What is certain, at least, is that Ireland will not go the same way as Kenya, who reached the World Cup semi-finals in 2003 but have subsided since. Cents are reckoned to go further in Cricket Ireland than for any other sporting body in the country. A generation ago, playing professional cricket was deemed beyond the reach of an Irishman. Joyce was the first in history to make a career out of cricket. He is one of five Irish players to have captained counties at some stage in 2014. Counties, especially Durham and Middlesex, now ensure that Irish talent is never forgotten.
There is a lot of it, but Irish cricket remains a very small place. The history of the game in Ireland is less one of a national sport than of a few families. And there are concerns that the rest of Ireland is failing to keep up with Dublin. "I'm not sure that cricket's as strong in the Londonderry or Belfast area as it used to be - I think cricket is on the wane a little bit there," the Ireland manager Roy Torrens tells me. Besides a lack of funding, the reason that the Interpro series currently only has three teams is that other provinces were not deemed strong enough. Still, better to build up a solid domestic structure than flood it with mediocre players.
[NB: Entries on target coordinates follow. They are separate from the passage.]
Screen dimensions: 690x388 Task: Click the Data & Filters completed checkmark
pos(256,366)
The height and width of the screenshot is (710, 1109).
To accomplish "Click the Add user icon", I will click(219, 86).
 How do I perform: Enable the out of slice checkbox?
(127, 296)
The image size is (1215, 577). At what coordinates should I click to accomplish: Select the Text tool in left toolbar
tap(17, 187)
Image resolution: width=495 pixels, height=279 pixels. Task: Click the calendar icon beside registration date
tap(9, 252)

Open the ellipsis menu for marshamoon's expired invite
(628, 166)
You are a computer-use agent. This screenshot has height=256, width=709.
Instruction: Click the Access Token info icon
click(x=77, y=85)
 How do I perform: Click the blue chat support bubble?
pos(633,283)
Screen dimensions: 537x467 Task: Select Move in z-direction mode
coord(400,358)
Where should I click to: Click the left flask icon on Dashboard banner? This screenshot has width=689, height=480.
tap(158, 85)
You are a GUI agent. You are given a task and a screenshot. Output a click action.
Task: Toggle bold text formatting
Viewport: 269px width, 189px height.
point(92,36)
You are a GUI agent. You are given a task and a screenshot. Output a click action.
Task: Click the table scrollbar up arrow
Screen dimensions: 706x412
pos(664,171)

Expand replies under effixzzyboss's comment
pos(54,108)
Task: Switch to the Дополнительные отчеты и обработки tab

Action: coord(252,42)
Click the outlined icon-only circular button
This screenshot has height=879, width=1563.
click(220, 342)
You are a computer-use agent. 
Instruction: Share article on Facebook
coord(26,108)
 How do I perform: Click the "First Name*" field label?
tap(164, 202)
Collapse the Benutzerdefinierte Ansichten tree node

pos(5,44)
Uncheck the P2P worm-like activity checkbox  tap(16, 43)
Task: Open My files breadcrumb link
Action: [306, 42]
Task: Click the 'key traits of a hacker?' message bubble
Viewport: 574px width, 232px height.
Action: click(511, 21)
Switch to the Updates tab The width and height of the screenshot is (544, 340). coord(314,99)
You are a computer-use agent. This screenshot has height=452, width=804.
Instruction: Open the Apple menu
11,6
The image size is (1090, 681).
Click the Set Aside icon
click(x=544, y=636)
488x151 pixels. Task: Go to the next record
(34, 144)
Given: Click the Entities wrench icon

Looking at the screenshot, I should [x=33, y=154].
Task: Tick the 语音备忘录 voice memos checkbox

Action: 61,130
And fundamental interest in cricket continues to surge. The total participation figure in 2013 (44,000) is double that in 2010 and four times the figure in 2006. Ireland have just agreed to a €2.5million deal over ten years to fund training for young Irish cricketers. Cricket in Ireland has always been accused of being an "English sport" - a claim often made by those in Liverpool or Manchester United shirts. As a boy, Mooney did not tell people he met that he played cricket: "The English thing was a big stigma."
The Ireland side is remarkable for their unity in spite of profound differences. The journalist Nick Royle told me that the squad is "genuinely the most mixed of any sporting team I have ever encountered". It comprises Protestants and Catholics, open Sinn Fein supporters and staunch Unionists, Dubliners of working-class and violin-playing stock, and immigrants from South Africa, Australia, and soon Asia. The diversity has not only contributed to a vibrant cricket side, it has been an all-Ireland beacon for inclusiveness. "It doesn't create problems, it helps to solve them," Mooney says. "Hopefully it will continue to break down the barriers between North and South, and continue to integrate young Catholics and young Protestants together."
And nothing dismantled the notion of cricket being a posh game quite like beating England at it. Mooney describes the victory in the last World Cup as "the biggest thing that broke down the idea of cricket being an English sport - that the Irish people have witnessed Ireland beat England at what they call their own sport".
But memories of that famous night are receding. As idyllic as the Village in Malahide is, Ireland are restless for something more. For all the drive and vision in Irish cricket, the unspoken fear is that, without a dramatic on-field impact at the World Cup and foresight from cricket's ruling elite off it, they could be strangled by a lack of opportunity.